What is needed:
Write out every item below verbatim, leaving the pictures out of your answer.

[Source records]
** begin **

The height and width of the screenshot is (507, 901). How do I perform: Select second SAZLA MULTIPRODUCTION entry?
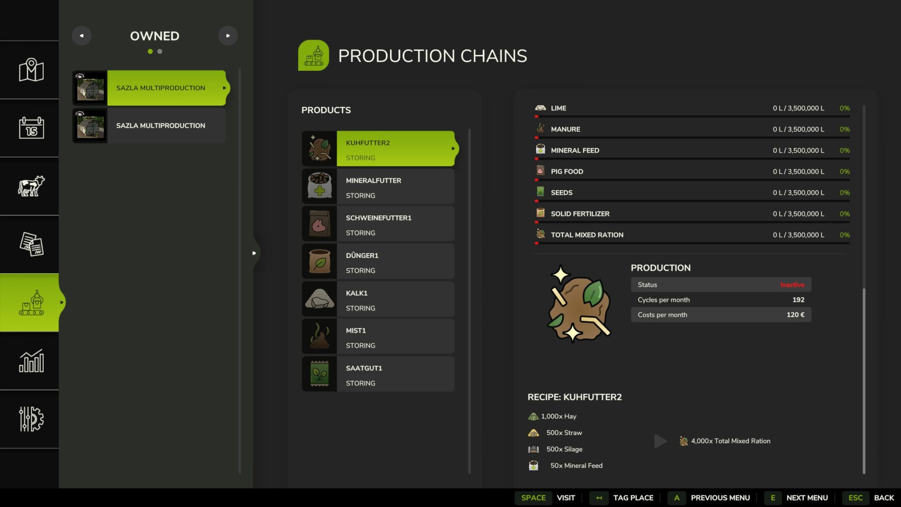coord(160,126)
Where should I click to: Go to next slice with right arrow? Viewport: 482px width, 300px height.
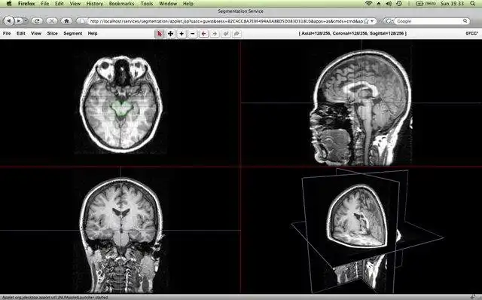[215, 33]
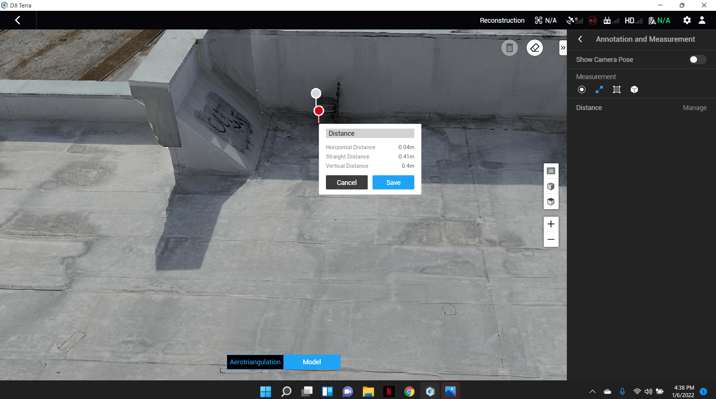Click the eraser clear icon
The width and height of the screenshot is (716, 399).
pos(534,48)
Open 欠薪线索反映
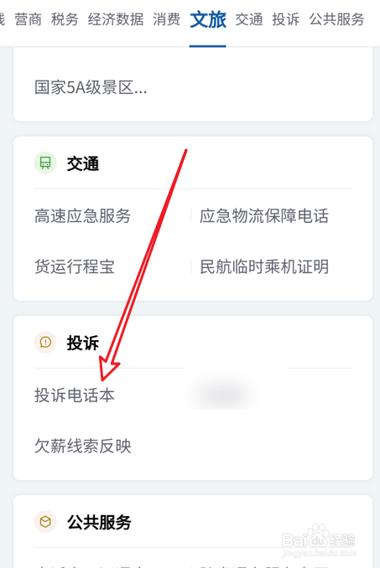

** end **

Answer:
The height and width of the screenshot is (507, 901). How do I perform: Select second SAZLA MULTIPRODUCTION entry?
coord(160,126)
Where should I click to: Go to next slice with right arrow? Viewport: 482px width, 300px height.
[215, 33]
Click the eraser clear icon
The width and height of the screenshot is (716, 399).
pos(534,48)
Open 欠薪线索反映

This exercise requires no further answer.